Pixel coordinate grounding data:
┌────────

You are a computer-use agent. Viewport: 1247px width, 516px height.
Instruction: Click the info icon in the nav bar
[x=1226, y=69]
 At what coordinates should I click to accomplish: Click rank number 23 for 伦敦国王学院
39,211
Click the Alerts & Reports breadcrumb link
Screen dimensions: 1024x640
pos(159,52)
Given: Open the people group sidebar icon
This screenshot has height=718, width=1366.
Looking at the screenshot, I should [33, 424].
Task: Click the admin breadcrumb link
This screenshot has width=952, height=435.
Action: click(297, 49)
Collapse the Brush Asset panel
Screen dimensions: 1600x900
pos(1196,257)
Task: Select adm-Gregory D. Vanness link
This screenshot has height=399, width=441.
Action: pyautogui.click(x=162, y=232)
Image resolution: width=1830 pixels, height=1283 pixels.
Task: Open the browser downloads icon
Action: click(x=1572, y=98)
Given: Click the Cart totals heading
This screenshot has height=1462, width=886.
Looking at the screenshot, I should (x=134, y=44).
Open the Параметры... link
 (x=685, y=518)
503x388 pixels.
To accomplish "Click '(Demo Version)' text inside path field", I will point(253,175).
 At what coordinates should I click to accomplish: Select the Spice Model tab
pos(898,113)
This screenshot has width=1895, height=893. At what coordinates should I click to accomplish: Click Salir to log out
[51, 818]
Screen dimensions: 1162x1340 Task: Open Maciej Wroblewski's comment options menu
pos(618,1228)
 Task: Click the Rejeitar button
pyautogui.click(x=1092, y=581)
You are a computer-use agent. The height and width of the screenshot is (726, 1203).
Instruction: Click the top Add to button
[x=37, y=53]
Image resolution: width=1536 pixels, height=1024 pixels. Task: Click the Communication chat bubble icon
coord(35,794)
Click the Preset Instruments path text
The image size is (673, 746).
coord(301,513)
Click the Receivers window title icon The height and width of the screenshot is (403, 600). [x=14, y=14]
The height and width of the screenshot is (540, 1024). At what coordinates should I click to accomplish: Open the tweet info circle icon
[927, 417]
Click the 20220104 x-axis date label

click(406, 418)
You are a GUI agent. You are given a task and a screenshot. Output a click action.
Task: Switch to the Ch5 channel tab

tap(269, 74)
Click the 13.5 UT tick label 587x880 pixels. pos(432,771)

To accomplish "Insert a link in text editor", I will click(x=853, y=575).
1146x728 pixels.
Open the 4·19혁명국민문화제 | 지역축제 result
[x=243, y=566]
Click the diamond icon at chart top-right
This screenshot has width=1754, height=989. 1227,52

└────────

Line by line, copy the entries above exactly as they appear.

You are a computer-use agent. Viewport: 1247px width, 516px height.
Instruction: Click the info icon in the nav bar
[x=1226, y=69]
 At what coordinates should I click to accomplish: Click rank number 23 for 伦敦国王学院
39,211
Click the Alerts & Reports breadcrumb link
Screen dimensions: 1024x640
pos(159,52)
Given: Open the people group sidebar icon
This screenshot has height=718, width=1366.
Looking at the screenshot, I should [33, 424].
Task: Click the admin breadcrumb link
This screenshot has width=952, height=435.
Action: click(297, 49)
Collapse the Brush Asset panel
Screen dimensions: 1600x900
pos(1196,257)
Task: Select adm-Gregory D. Vanness link
This screenshot has height=399, width=441.
Action: pyautogui.click(x=162, y=232)
Image resolution: width=1830 pixels, height=1283 pixels.
Task: Open the browser downloads icon
Action: click(x=1572, y=98)
Given: Click the Cart totals heading
This screenshot has height=1462, width=886.
Looking at the screenshot, I should (x=134, y=44).
Open the Параметры... link
 (x=685, y=518)
503x388 pixels.
To accomplish "Click '(Demo Version)' text inside path field", I will point(253,175).
 At what coordinates should I click to accomplish: Select the Spice Model tab
pos(898,113)
This screenshot has width=1895, height=893. At what coordinates should I click to accomplish: Click Salir to log out
[51, 818]
Screen dimensions: 1162x1340 Task: Open Maciej Wroblewski's comment options menu
pos(618,1228)
 Task: Click the Rejeitar button
pyautogui.click(x=1092, y=581)
You are a computer-use agent. The height and width of the screenshot is (726, 1203).
Instruction: Click the top Add to button
[x=37, y=53]
Image resolution: width=1536 pixels, height=1024 pixels. Task: Click the Communication chat bubble icon
coord(35,794)
Click the Preset Instruments path text
The image size is (673, 746).
coord(301,513)
Click the Receivers window title icon The height and width of the screenshot is (403, 600). [x=14, y=14]
The height and width of the screenshot is (540, 1024). At what coordinates should I click to accomplish: Open the tweet info circle icon
[927, 417]
Click the 20220104 x-axis date label

click(406, 418)
You are a GUI agent. You are given a task and a screenshot. Output a click action.
Task: Switch to the Ch5 channel tab

tap(269, 74)
Click the 13.5 UT tick label 587x880 pixels. pos(432,771)

To accomplish "Insert a link in text editor", I will click(x=853, y=575).
1146x728 pixels.
Open the 4·19혁명국민문화제 | 지역축제 result
[x=243, y=566]
Click the diamond icon at chart top-right
This screenshot has width=1754, height=989. 1227,52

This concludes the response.